Synopsis:
How is it that a person can meditate for five, ten, twenty years or more - and hardly change? Because they've reduced it to "a mental gymnastic," explains Reggie Ray. In Touching Enlightenment, the esteemed author of five books on Buddhist history and practice guides readers back to the original approach of the Buddha: a systematic process that results in a profound awareness "in our bodies rather than in our heads." Combining the scholarship he's renowned for with original insights from nearly four decades practicing and teaching meditation, Reggie Ray invites readers to explore: The body as the ideal place for spiritual pilgrimage; How to cultivate imagination, deal with pain, breathe more naturally, and other essential skills; and Why "rejected" experience becomes imprinted in the body - and the steps to release it.
About the Author:
Reginald A. Ray, Ph.D. is one of the most innovative and experienced meditation teachers currently teaching in the West, drawing on thirty-eight years of study within the Tibetan tradition and many years of solitary and group retreat practice.

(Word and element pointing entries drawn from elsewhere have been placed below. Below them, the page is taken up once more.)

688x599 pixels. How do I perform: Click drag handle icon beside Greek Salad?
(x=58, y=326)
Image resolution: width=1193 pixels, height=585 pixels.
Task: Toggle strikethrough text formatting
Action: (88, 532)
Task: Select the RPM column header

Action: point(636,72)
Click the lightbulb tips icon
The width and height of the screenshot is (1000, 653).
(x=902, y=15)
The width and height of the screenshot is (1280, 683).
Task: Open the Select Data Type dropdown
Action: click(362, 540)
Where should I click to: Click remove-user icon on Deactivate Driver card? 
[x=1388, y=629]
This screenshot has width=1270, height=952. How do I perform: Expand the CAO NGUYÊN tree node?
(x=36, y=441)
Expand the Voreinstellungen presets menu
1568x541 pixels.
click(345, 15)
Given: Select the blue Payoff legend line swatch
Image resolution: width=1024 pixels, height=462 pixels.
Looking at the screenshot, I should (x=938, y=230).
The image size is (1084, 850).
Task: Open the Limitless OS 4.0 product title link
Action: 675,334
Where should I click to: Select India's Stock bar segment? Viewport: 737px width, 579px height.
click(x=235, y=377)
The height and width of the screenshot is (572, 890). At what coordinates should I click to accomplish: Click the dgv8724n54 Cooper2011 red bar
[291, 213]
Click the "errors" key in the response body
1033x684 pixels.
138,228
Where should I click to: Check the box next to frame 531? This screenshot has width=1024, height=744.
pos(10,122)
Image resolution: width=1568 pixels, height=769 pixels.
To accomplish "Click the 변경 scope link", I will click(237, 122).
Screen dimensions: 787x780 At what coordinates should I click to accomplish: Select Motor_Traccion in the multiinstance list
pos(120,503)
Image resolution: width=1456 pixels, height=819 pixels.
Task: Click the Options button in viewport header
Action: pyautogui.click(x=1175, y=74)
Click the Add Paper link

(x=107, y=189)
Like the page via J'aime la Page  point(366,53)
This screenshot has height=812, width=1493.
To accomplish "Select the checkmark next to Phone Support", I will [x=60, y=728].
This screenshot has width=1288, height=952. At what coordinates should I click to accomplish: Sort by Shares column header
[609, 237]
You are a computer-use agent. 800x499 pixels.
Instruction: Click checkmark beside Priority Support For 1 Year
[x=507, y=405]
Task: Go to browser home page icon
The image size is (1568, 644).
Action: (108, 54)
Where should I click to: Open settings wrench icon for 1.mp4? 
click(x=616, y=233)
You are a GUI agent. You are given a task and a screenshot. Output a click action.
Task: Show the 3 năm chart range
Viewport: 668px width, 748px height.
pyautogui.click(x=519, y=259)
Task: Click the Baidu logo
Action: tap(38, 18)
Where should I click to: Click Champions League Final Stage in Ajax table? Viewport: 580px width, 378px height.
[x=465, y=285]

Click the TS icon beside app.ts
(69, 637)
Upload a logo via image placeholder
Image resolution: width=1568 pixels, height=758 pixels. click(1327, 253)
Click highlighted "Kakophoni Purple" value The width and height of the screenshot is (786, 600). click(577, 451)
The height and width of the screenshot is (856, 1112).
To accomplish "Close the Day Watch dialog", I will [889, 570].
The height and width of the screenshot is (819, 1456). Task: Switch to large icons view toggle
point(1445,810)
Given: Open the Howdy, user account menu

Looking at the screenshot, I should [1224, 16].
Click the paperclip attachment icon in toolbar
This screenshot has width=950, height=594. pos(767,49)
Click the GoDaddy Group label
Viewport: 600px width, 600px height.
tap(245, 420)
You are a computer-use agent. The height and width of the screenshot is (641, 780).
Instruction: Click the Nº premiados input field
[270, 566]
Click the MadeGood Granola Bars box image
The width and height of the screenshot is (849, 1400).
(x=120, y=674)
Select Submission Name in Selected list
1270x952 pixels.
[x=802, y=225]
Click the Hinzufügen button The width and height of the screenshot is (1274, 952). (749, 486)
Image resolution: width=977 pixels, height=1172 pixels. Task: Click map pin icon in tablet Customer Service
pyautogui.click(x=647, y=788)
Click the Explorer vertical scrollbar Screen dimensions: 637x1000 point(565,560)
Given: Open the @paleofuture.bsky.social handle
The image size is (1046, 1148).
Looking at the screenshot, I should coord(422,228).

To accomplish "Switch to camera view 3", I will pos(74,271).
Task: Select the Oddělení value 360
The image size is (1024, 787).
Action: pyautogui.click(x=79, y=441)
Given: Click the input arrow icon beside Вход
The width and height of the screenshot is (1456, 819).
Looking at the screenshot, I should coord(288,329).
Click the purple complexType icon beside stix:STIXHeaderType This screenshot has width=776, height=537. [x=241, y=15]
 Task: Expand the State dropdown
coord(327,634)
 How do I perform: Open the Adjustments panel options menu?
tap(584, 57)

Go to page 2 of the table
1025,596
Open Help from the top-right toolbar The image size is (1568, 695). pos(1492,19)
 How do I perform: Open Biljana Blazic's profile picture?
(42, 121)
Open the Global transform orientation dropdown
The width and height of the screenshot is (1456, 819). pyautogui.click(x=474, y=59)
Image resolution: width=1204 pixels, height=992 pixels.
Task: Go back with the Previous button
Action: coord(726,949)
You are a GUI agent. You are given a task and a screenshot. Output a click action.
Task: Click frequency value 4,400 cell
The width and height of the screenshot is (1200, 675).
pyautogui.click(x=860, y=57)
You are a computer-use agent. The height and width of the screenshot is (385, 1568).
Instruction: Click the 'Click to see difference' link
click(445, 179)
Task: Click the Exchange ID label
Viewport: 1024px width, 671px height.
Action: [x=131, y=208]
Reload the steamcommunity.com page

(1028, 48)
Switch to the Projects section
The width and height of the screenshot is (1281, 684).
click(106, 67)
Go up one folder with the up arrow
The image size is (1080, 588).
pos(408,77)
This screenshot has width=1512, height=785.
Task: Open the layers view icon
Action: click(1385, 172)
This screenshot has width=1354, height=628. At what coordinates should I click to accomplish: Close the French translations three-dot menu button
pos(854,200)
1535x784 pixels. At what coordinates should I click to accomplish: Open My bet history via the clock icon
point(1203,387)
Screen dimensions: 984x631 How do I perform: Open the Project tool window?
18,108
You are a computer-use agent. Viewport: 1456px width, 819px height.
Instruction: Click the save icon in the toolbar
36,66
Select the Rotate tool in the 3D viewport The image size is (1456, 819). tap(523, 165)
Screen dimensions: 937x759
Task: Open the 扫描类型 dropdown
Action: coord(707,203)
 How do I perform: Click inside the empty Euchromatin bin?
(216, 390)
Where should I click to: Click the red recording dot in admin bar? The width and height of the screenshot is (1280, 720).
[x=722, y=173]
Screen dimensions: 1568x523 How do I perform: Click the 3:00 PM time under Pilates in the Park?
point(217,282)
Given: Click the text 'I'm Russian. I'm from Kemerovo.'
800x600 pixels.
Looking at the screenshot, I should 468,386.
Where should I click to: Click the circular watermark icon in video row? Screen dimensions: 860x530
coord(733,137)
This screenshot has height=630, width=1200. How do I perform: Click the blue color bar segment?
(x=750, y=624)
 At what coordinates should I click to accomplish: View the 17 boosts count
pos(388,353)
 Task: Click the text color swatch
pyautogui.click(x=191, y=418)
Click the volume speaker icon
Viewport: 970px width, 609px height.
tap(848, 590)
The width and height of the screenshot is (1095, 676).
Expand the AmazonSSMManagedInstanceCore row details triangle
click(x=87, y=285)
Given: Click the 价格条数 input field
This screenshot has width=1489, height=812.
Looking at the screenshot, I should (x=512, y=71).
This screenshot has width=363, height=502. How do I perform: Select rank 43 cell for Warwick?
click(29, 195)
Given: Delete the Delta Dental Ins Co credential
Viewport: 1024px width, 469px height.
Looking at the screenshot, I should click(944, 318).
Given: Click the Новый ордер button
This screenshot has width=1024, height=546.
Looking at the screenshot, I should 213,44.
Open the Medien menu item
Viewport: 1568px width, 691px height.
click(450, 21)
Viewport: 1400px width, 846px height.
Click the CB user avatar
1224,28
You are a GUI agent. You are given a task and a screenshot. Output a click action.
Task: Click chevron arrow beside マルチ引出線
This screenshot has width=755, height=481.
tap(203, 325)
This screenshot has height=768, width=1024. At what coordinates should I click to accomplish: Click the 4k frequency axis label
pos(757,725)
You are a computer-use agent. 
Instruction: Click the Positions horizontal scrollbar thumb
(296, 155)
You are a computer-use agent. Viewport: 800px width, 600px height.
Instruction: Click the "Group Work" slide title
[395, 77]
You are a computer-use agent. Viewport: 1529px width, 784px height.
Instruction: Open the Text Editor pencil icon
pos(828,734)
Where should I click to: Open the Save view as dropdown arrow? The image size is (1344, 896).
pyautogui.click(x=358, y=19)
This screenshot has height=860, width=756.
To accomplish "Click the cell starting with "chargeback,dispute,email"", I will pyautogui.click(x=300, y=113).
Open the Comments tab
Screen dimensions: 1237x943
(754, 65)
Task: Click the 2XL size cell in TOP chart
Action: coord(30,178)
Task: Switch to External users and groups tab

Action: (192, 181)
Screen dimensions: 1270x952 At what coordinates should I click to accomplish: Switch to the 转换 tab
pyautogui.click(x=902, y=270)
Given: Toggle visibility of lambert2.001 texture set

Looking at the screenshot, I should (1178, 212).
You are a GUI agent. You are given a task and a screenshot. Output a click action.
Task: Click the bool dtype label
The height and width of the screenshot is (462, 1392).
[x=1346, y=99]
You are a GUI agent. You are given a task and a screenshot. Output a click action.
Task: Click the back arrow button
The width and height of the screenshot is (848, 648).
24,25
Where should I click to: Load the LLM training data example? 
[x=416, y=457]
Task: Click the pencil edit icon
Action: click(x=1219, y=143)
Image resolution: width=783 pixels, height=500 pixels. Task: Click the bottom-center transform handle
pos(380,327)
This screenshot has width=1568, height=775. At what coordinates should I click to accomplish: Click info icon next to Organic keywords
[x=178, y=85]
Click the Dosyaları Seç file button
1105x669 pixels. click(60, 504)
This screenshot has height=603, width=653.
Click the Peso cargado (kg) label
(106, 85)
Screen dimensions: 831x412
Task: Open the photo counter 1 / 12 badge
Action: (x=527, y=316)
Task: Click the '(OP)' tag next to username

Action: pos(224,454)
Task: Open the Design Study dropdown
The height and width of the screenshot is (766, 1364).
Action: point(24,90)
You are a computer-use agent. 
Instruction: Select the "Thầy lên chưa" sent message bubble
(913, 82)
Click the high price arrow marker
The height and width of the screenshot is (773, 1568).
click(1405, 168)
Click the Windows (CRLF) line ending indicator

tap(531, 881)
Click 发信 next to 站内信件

He teaches within the dharma and meditation lineages of the great siddha Chögyam Trungpa, Rinpoche. On the faculty of Naropa University since its beginning, he is the author of Indestructible Truth (Shambhala, 2002), Secret of the Vajra World (Shambhala, 2002), Buddhist Saints in India (Oxford University Press, 1999), In the Presence of Masters (Shambhala, 2004), and other books.